10.12.14

Andarás sobre as cinzas

Depeche Mode, "Personal Jesus", in https://www.youtube.com/watch?v=u1xrNaTO1bI
Um guru ensina as almas a terem domínio sobre os espíritos que nelas habitam. O guru é escutado com adoração. As almas ali presentes, que querem romper as grilhetas que as atam a vontades alheias, bebem as palavras do guru. Como se fosse um deus. Acenam meticulosamente com a cabeça à medida que a pregação do guru se desembrulha. Na exaltação do raciocínio, o guru pede aos seguidores para serem entidades por dentro de si mesmas. Não se devem acomodar às arestas vivas e traiçoeiras que são os outros que se metem pelo caminho. Só é pena os seguidores não levarem até ao fim o conselho do guru. Porventura, o guru deixaria de cobrar fortunas pelos seus serviços. E deixaria de fazer da charlatanice forma de vida.
Para provar que os seguidores deixam de ter freios exteriores, o guru encenou a ceia num descampado. Mandou uns lacaios – sempre mudos, sempre obedientes – preparar um caminho feito com brasas de uma fogueira. O caminho era a fogueira que fora ateada para esse propósito. Os seguidores amesendam no chão, em pose de ioga, e comem com as mãos. Comida macrobiótica, que o culto do espírito começa pelo que se atira para dentro do bucho. Encantados com o lugar, com o luar que parecia propositadamente semeado pelo guru (os aprisionados dentro de tamanho transe acreditavam na patranha), com as delícias do repasto sensaborão, nem repararam que nas traseiras do lugar estava a vereda que se incensava na fogueira que já era só cinzas.
A sobremesa não era um doce. Os seguidores da seita despojar-se-iam do calçado para irem ao caminho abraseado. Antes, o guru engenhou sermão de convencimento mental: tudo é possível, assim o queiram as vontades que fluem no interior das mentes esbulhadas de freios. Se ele diz que conseguem caminhar em cima das brasas, é porque conseguem. Só faltou dizê-lo com timbre bíblico: “andarás sobre as cinzas”. Os seguidores, qual manada bovina desapossada de livre arbítrio, começaram a descalçar-se. Um a um. E a caminharem, sem esgar de dor, em cima das cinzas ainda abraseadas.

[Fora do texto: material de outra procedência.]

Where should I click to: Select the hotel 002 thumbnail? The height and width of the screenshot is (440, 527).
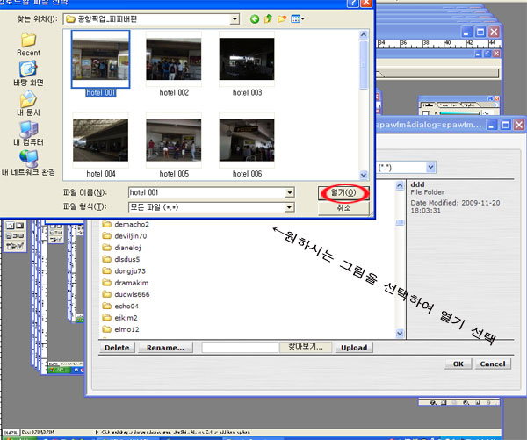(x=172, y=60)
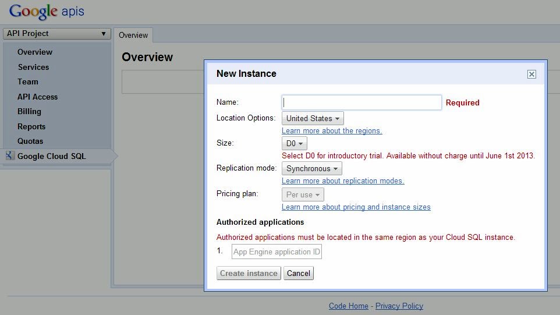Image resolution: width=560 pixels, height=315 pixels.
Task: Close the New Instance dialog
Action: 531,74

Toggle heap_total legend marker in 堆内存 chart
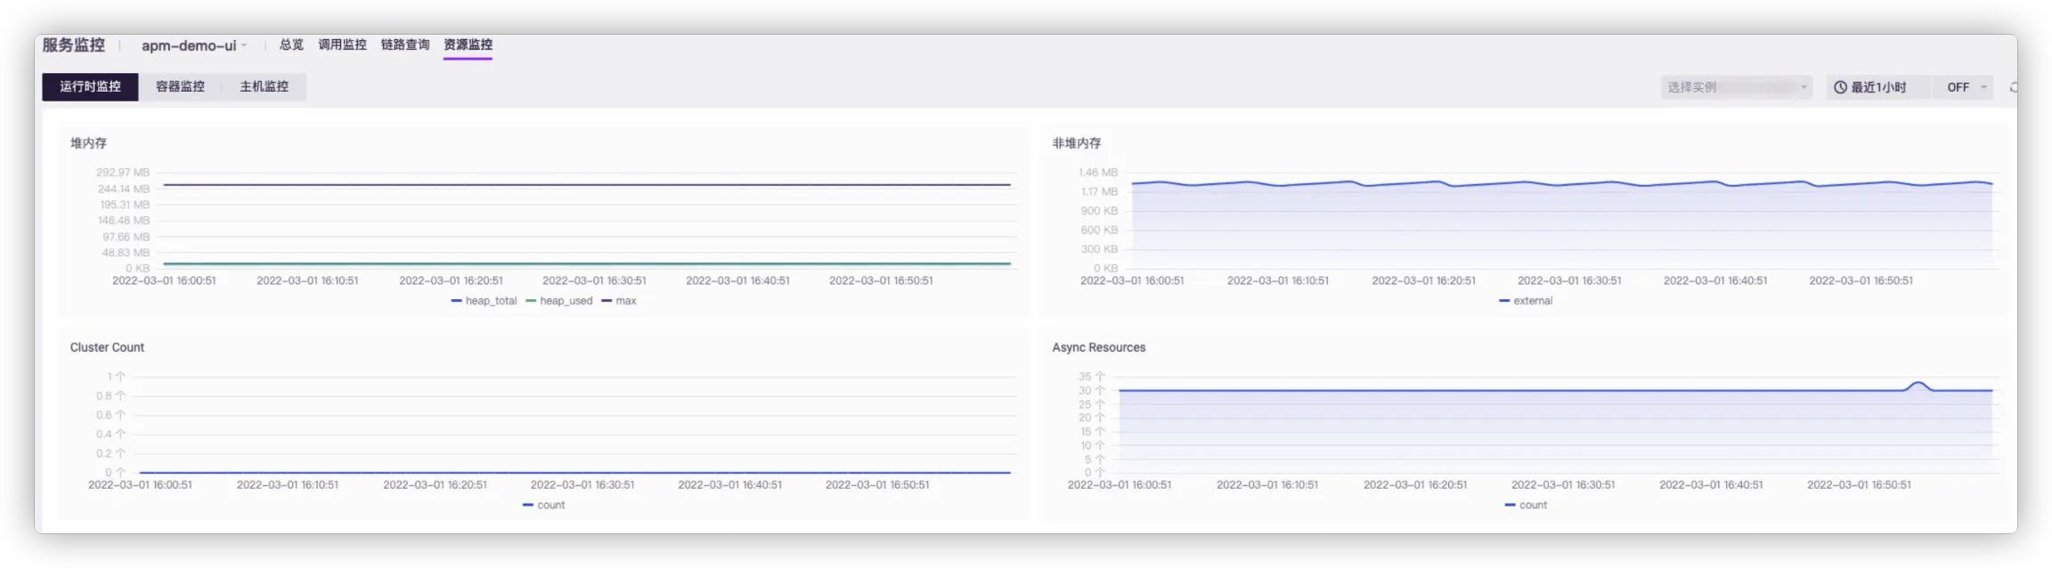[457, 301]
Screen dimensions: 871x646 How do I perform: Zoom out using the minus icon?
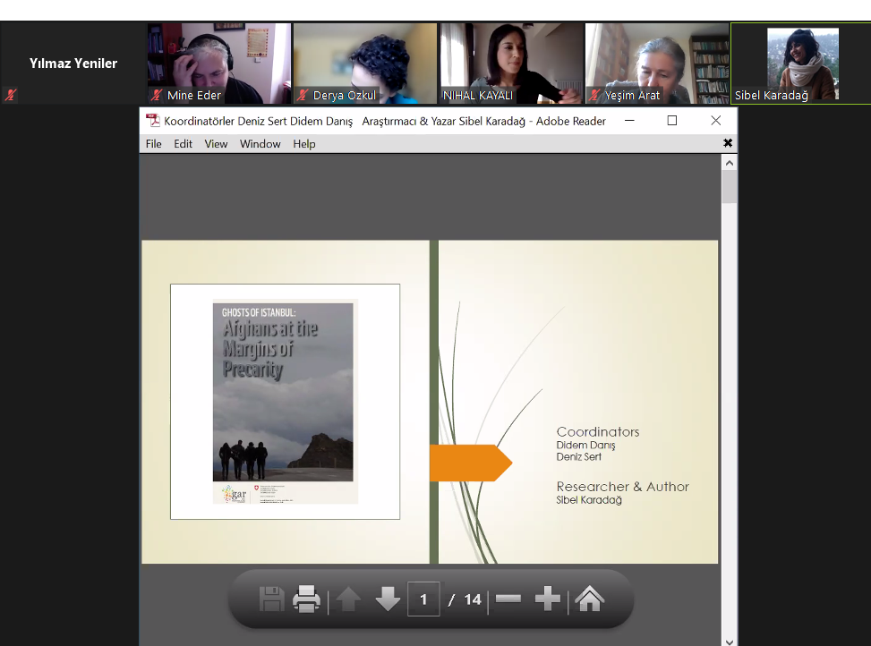508,599
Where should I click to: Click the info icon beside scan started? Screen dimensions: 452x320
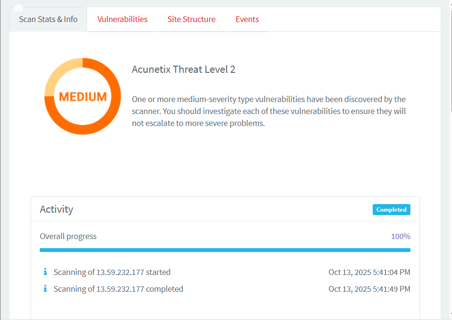click(x=45, y=272)
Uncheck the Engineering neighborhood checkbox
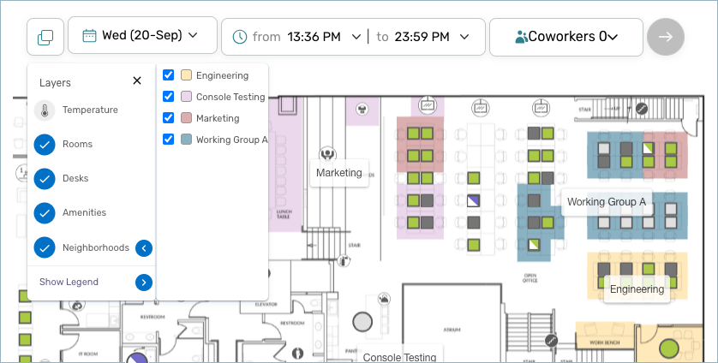Image resolution: width=718 pixels, height=363 pixels. 169,75
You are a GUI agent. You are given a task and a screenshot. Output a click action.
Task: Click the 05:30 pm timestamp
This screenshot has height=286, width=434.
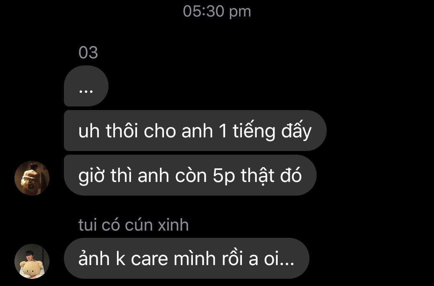tap(217, 12)
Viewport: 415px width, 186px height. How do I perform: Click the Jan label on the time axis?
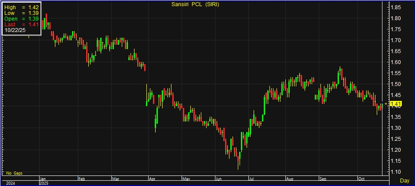coord(43,179)
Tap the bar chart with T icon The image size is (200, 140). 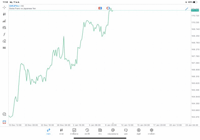coord(4,21)
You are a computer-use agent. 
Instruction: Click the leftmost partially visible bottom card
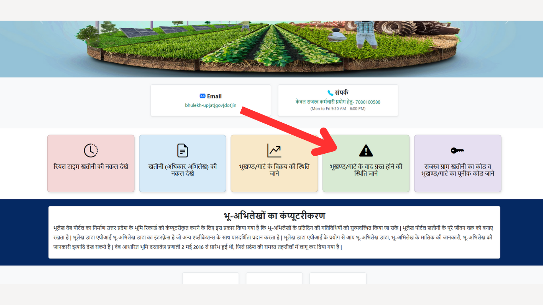coord(211,278)
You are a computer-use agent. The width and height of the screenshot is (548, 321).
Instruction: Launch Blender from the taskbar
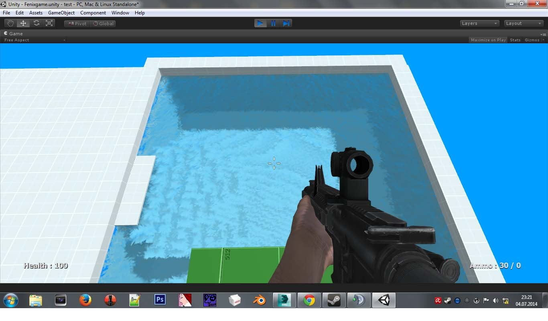(259, 300)
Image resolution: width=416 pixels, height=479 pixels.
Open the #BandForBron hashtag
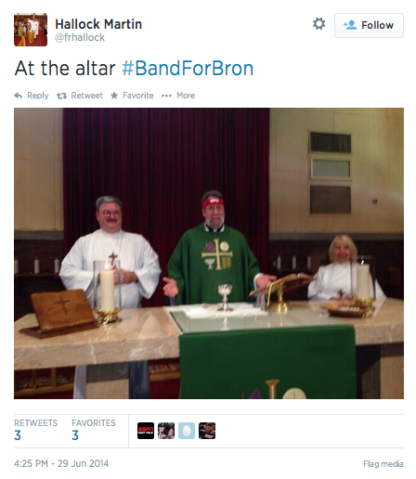tap(188, 68)
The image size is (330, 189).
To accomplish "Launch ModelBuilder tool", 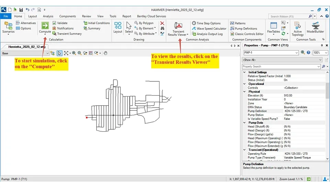I will pyautogui.click(x=315, y=28).
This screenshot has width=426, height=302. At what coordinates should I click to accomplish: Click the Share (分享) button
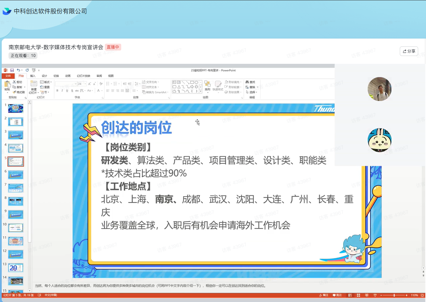409,51
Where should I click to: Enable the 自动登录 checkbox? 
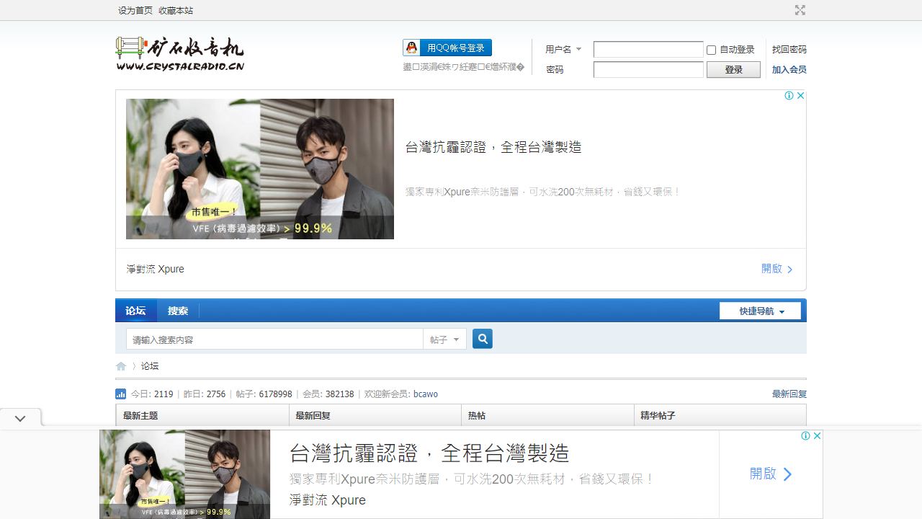[x=712, y=50]
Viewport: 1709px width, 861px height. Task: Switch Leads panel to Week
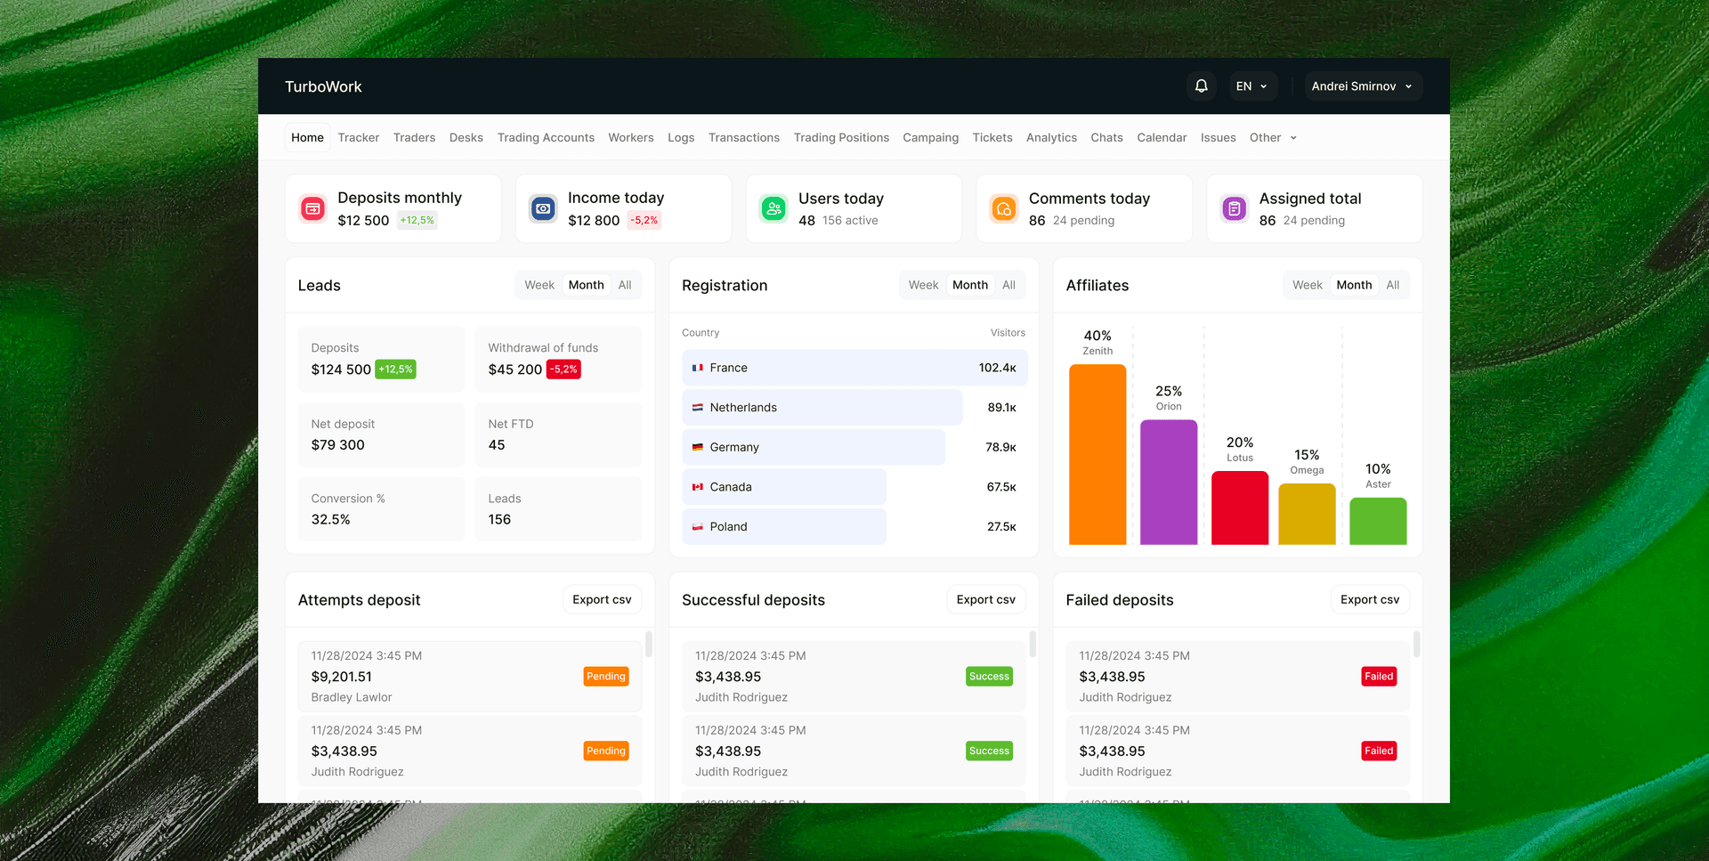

Ao fim da noite, o contingente de médicos e enfermeiros no hospital das imediações foi reforçado. Não havia braços que chegassem para curar tantas queimaduras nos pés. Do guru, notícias três semanas depois. Foi encontrado num aldeamento turístico de luxo no Brasil, na companhia de umas mulatas curvilíneas, a açambarcar um churrasco gaúcho bem regado pelos melhores vinhos. E a dizer, de si para quem houvesse de o ouvir, “olha para o que eu digo, não olhes para o que faço”.